[Dataset entries]
________________________
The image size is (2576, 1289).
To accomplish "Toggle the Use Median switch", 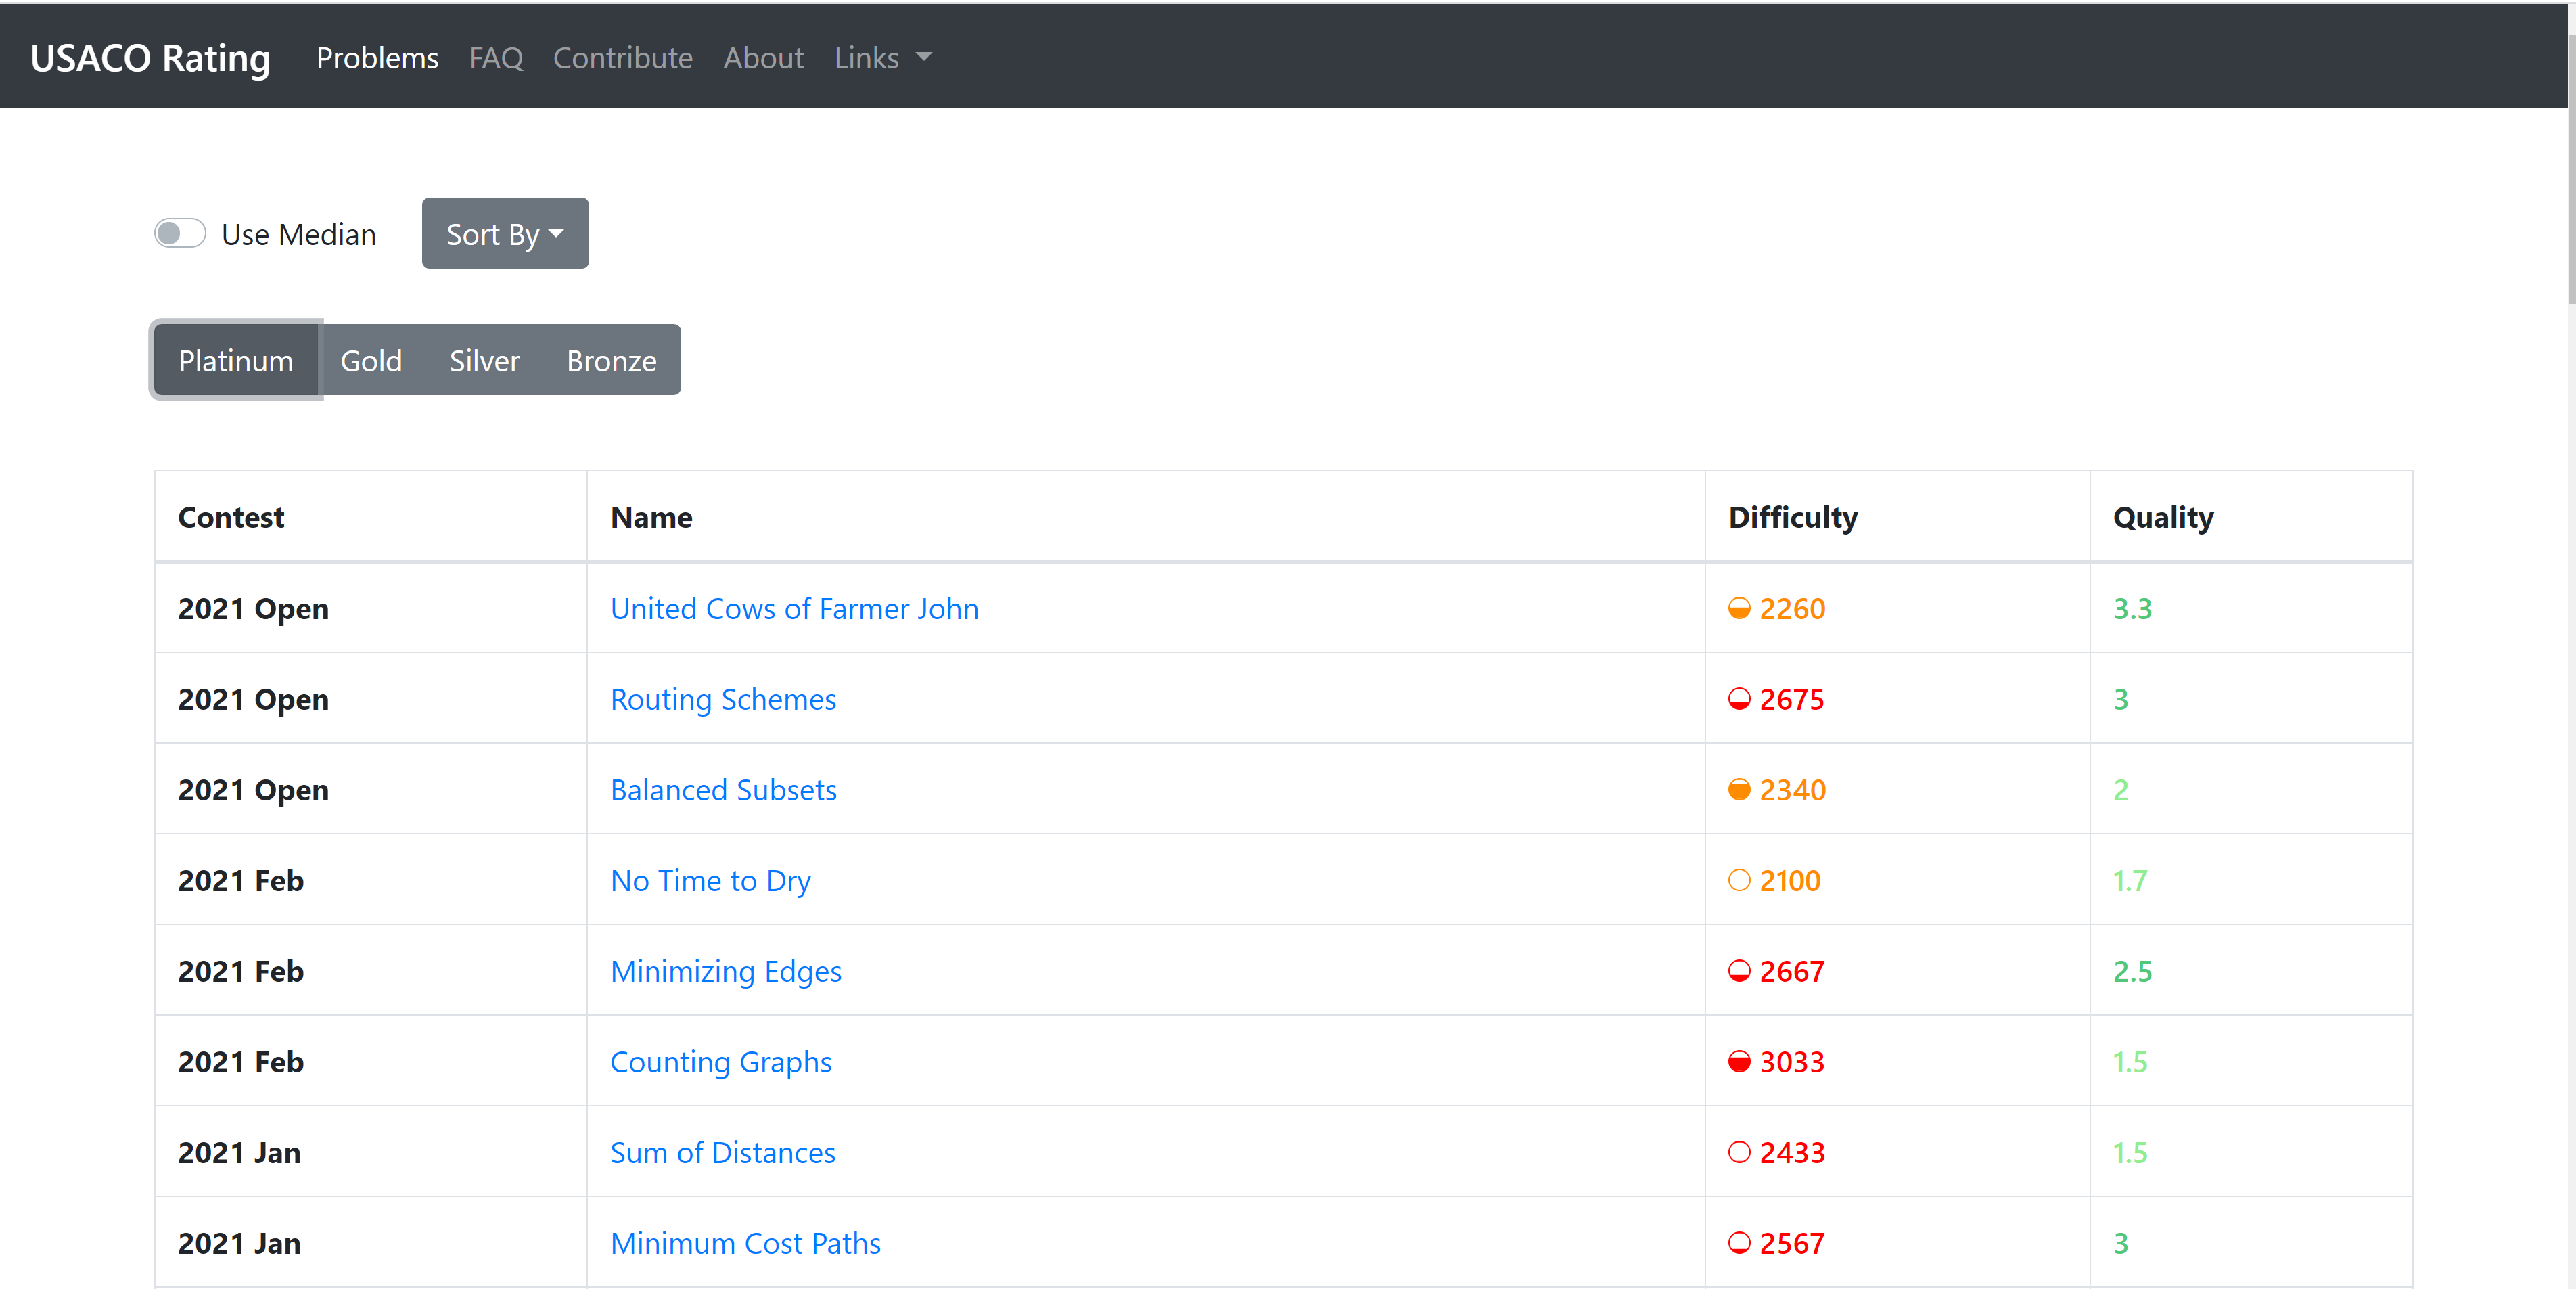I will [180, 234].
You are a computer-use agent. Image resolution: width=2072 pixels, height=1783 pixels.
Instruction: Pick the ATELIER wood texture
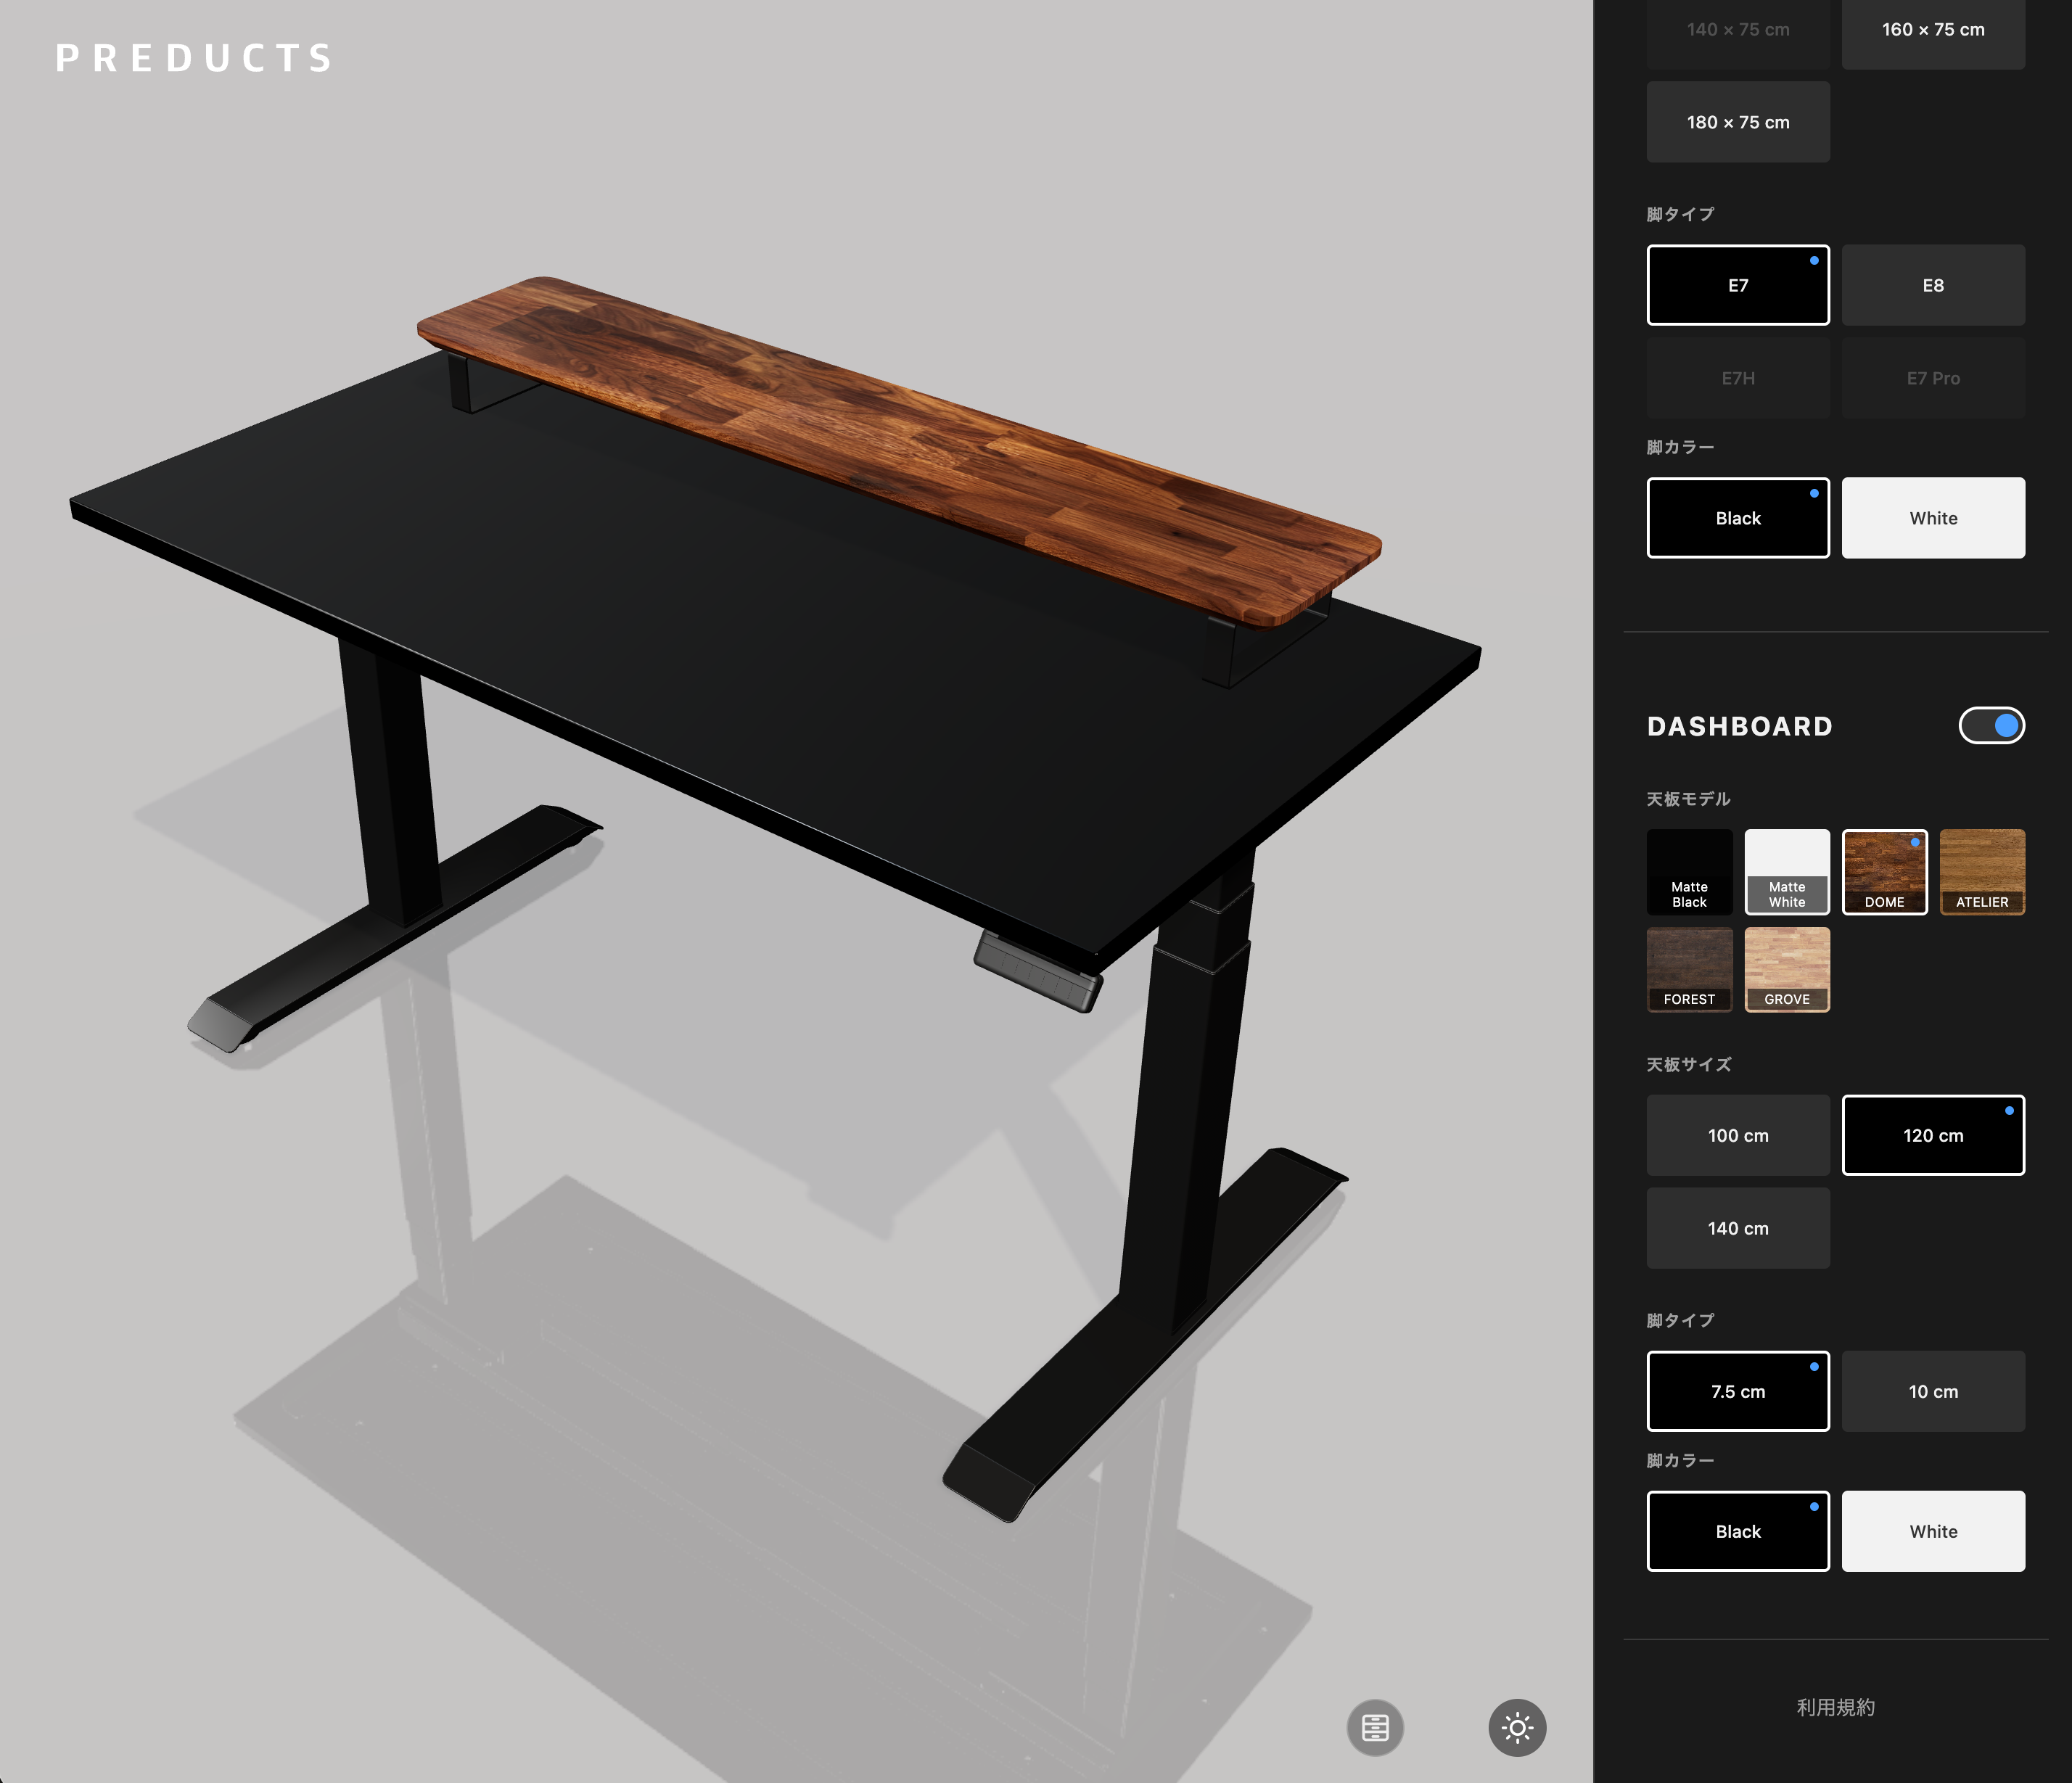pos(1981,871)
________________________
- _ABOUT THIS TASK_: The result is an exact copy of the lines from the one holding "You are a computer-use" through the final line of the data above, both ends included, minus the pictures.

- _ANSWER SPACE_:
You are a computer-use agent. Image resolution: width=2072 pixels, height=1783 pixels.
Instruction: Pick the ATELIER wood texture
pos(1981,871)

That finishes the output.